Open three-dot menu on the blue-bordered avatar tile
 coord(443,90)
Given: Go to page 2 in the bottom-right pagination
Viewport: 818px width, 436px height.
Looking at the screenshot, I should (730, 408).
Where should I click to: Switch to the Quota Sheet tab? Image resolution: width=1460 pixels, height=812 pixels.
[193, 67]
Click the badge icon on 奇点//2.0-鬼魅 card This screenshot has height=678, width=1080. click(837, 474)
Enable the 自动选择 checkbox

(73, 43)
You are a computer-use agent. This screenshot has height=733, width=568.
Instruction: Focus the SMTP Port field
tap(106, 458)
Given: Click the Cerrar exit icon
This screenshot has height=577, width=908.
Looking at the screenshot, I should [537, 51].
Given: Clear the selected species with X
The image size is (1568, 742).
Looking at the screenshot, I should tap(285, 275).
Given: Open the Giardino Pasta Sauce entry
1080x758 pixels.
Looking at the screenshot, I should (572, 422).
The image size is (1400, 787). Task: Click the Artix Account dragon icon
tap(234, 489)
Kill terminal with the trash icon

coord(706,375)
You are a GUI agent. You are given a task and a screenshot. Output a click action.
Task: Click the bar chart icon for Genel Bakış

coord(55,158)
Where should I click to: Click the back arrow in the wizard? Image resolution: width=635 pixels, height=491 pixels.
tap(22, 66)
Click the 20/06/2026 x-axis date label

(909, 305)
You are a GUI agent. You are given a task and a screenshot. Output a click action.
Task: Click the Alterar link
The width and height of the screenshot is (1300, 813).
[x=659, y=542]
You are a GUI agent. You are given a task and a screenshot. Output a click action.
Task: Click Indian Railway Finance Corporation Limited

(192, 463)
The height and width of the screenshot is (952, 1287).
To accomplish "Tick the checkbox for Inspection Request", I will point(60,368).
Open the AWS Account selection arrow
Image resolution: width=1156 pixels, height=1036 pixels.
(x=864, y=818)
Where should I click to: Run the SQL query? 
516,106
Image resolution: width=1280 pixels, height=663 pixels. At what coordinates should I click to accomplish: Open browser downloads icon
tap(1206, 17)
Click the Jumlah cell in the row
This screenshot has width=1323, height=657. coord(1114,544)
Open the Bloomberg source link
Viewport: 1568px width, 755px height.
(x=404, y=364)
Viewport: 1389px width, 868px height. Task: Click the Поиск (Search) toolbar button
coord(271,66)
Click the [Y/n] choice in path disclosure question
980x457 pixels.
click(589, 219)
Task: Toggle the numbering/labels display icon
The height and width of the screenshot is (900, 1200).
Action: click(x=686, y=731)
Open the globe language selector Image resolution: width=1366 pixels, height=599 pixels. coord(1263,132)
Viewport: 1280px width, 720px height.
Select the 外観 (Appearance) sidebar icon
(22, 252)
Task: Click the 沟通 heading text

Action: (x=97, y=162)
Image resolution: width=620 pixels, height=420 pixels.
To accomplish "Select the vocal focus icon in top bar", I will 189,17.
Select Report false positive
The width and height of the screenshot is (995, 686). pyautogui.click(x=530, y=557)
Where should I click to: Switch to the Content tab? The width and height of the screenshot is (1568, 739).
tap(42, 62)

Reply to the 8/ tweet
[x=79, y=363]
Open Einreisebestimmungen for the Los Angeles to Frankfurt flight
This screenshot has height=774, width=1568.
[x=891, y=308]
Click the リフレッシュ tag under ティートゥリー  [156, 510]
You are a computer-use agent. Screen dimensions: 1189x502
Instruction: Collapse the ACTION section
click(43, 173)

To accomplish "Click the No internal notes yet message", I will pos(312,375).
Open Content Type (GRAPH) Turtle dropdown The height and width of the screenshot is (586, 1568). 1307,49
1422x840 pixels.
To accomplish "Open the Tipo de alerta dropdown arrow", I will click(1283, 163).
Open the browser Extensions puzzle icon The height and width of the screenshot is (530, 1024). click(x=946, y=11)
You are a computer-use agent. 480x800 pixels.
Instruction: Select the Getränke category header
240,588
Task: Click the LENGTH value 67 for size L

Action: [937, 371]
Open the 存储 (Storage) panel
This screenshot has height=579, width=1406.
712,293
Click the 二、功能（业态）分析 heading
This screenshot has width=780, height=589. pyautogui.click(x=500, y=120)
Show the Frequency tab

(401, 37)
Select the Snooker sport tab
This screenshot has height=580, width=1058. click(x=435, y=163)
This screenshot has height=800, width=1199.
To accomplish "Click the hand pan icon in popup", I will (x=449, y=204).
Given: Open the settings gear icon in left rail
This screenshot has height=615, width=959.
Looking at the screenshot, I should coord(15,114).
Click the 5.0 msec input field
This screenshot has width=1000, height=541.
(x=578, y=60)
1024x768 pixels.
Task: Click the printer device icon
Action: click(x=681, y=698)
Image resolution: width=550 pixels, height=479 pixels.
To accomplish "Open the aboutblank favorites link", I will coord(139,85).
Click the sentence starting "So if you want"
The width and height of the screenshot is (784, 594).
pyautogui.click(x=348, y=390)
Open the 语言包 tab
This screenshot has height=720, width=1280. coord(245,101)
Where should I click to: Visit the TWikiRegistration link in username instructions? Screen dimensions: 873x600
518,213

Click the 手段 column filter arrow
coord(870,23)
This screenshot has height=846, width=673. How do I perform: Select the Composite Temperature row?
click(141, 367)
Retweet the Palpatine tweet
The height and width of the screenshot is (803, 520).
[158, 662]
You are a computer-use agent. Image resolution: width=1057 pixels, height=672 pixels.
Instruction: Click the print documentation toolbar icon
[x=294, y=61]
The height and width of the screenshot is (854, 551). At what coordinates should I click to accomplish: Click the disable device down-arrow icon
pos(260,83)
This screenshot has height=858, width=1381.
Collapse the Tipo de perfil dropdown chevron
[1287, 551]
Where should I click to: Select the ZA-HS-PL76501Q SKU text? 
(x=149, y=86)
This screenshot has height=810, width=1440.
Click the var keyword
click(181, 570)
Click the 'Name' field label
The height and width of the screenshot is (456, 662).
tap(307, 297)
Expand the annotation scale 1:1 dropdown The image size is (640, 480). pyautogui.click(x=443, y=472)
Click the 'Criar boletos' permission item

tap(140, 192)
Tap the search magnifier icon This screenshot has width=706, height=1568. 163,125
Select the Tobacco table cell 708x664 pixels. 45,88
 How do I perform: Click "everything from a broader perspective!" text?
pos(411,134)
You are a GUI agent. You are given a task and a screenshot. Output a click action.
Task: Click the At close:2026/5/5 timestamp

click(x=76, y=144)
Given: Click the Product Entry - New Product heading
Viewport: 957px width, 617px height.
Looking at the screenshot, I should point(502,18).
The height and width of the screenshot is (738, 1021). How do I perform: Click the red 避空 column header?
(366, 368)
*-*-*
Task directions. Repeat exactly the lines of the listing above, from the one with "Task: Click the 沟通 heading text" down to the one with "Click the リフレッシュ"; both of those lines belong in the range.

Answer below.
Task: Click the 沟通 heading text

Action: (x=97, y=162)
Image resolution: width=620 pixels, height=420 pixels.
To accomplish "Select the vocal focus icon in top bar", I will 189,17.
Select Report false positive
The width and height of the screenshot is (995, 686). pyautogui.click(x=530, y=557)
Where should I click to: Switch to the Content tab? The width and height of the screenshot is (1568, 739).
tap(42, 62)

Reply to the 8/ tweet
[x=79, y=363]
Open Einreisebestimmungen for the Los Angeles to Frankfurt flight
This screenshot has height=774, width=1568.
[x=891, y=308]
Click the リフレッシュ tag under ティートゥリー  [156, 510]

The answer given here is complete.